▶ Exercise task: Please transcribe, word for word, the part of the farmer survey text below that opens with the words containing "We structured our" and closes with "worked on it.".

▶ Page text:
####################

Next, we began brainstorming questions to ask the farmers. We decided that a survey with short answer questions and a few longer answer questions would be the best format to gather both quantitative and qualitative data. As plant scientists with a STEM background, it can be difficult to put on a ‘social science hat’ and work with research methods that are centered around human engagement. Fortunately, there are resources available online, e.g. the Human Nature blog (https://humannature.co.uk), that can help with combining these two disciplines. We were quite excited to develop in this area, as understanding the perspectives of people, especially stakeholders and beneficiaries, is a transferable skill across workplaces.
We structured our survey very carefully, avoiding unconscious bias and loaded questions. It may come as a surprise to hear that making an impartial and effective survey takes more time than you’d expect! You want to make sure you gather all the relevant information that will help you test the hypotheses and preconceptions you may have, while trying not to reveal these to your participants, as this may inadvertently affect their answers. You need to be as objective as possible, and each question must have a purpose. For example, we wanted to know a bit about the financial status of the farmers. Asking ‘how much money do you have?’ would have been inappropriate. Instead, to infer this information, we asked how they set up their farm, how big the farm was and how many people worked on it.

####################

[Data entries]
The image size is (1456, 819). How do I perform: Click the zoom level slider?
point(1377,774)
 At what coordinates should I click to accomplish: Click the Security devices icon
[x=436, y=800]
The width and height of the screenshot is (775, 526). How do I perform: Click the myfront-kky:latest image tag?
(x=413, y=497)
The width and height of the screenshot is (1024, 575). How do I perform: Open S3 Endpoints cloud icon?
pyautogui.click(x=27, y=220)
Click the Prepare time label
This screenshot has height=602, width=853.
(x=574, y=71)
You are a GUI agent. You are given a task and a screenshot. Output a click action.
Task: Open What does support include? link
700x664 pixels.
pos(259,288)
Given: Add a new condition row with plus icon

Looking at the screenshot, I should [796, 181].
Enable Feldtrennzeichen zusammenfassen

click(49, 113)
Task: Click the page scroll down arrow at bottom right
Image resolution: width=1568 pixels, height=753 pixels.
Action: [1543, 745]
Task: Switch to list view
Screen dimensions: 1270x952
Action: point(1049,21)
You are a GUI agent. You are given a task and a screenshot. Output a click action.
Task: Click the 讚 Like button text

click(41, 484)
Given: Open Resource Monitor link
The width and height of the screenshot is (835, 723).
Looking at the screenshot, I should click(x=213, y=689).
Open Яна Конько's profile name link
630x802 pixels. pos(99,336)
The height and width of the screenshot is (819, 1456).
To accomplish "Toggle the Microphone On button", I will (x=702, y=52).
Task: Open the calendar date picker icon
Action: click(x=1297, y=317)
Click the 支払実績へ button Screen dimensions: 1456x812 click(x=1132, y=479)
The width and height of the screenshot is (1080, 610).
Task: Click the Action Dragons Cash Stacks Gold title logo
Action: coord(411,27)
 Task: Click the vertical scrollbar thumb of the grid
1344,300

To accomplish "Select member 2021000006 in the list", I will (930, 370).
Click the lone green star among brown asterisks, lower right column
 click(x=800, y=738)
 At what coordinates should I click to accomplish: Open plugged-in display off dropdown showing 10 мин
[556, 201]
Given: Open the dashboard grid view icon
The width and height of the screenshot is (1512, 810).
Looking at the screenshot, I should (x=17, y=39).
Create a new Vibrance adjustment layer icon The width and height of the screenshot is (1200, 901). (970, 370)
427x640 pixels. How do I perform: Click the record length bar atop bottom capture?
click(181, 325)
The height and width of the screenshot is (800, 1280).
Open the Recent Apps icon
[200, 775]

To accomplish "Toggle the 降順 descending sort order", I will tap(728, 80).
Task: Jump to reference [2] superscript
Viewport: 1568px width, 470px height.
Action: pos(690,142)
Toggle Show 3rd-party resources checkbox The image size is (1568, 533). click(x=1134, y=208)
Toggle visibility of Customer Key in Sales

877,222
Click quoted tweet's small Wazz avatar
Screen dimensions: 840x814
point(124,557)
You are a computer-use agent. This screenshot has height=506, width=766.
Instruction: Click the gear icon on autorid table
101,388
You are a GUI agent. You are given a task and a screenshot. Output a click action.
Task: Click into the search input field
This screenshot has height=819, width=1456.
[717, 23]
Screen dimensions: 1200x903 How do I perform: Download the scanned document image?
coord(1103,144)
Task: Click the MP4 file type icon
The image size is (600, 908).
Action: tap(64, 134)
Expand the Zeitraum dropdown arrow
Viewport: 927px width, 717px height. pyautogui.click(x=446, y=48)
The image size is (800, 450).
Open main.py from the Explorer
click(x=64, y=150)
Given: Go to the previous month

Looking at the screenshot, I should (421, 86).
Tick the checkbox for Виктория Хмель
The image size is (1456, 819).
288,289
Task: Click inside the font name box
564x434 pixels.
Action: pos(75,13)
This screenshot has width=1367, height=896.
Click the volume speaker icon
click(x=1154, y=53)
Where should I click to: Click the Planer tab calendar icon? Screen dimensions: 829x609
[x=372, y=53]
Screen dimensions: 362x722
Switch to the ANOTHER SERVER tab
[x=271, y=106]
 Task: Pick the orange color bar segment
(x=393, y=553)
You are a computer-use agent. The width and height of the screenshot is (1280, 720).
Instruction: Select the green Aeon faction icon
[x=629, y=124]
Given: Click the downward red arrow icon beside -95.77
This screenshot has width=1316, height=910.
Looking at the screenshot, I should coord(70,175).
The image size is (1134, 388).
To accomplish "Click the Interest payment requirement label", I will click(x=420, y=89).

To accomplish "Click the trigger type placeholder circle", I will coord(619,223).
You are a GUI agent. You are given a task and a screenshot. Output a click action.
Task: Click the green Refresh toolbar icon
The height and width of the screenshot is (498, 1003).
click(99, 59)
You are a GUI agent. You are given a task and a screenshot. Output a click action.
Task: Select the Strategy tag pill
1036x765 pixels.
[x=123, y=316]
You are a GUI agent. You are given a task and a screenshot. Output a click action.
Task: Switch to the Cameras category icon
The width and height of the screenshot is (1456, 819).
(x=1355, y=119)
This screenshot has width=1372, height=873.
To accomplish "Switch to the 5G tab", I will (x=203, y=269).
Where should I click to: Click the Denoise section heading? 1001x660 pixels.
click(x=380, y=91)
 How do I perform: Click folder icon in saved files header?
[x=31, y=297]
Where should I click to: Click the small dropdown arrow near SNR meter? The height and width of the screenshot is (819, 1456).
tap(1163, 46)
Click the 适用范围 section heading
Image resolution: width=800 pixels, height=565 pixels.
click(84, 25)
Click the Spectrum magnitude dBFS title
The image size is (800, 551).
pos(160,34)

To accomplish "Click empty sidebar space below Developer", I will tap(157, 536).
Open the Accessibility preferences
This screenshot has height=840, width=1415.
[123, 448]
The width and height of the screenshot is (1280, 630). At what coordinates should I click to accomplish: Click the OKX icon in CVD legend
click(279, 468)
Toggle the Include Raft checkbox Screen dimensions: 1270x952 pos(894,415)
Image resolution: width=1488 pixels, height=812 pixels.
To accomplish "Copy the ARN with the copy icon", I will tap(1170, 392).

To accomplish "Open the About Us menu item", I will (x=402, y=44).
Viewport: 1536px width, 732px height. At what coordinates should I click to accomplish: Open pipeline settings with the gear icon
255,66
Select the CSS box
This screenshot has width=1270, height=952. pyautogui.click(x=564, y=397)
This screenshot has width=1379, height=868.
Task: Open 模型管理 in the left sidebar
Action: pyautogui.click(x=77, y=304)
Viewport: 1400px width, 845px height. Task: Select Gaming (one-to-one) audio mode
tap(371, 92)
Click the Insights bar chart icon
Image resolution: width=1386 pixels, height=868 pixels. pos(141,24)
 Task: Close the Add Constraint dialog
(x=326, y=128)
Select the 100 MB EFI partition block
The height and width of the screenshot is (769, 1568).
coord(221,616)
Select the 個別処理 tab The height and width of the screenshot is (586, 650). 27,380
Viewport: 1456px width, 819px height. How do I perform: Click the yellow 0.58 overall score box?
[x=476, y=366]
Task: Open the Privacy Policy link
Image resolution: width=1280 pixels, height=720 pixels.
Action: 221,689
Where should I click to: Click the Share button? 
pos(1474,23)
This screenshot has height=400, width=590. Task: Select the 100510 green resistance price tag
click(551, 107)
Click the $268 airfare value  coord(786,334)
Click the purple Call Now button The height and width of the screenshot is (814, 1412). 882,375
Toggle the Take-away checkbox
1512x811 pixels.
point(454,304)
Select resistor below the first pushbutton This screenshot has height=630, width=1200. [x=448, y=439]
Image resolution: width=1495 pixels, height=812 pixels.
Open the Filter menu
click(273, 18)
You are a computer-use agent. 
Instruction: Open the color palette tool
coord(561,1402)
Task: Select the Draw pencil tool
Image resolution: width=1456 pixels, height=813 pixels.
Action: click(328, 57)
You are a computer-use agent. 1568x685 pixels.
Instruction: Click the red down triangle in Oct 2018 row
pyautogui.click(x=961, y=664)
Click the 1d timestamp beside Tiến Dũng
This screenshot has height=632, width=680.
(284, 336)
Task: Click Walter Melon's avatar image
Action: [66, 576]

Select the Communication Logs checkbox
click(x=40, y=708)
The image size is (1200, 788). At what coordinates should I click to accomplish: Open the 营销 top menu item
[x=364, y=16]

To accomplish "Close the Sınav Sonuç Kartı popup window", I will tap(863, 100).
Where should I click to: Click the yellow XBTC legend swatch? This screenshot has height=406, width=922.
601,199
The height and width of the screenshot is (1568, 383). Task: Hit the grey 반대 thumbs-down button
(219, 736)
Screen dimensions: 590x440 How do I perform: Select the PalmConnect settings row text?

####################

▶ Worked solution:
We structured our survey very carefully, avoiding unconscious bias and loaded questions. It may come as a surprise to hear that making an impartial and effective survey takes more time than you’d expect! You want to make sure you gather all the relevant information that will help you test the hypotheses and preconceptions you may have, while trying not to reveal these to your participants, as this may inadvertently affect their answers. You need to be as objective as possible, and each question must have a purpose. For example, we wanted to know a bit about the financial status of the farmers. Asking ‘how much money do you have?’ would have been inappropriate. Instead, to infer this information, we asked how they set up their farm, how big the farm was and how many people worked on it.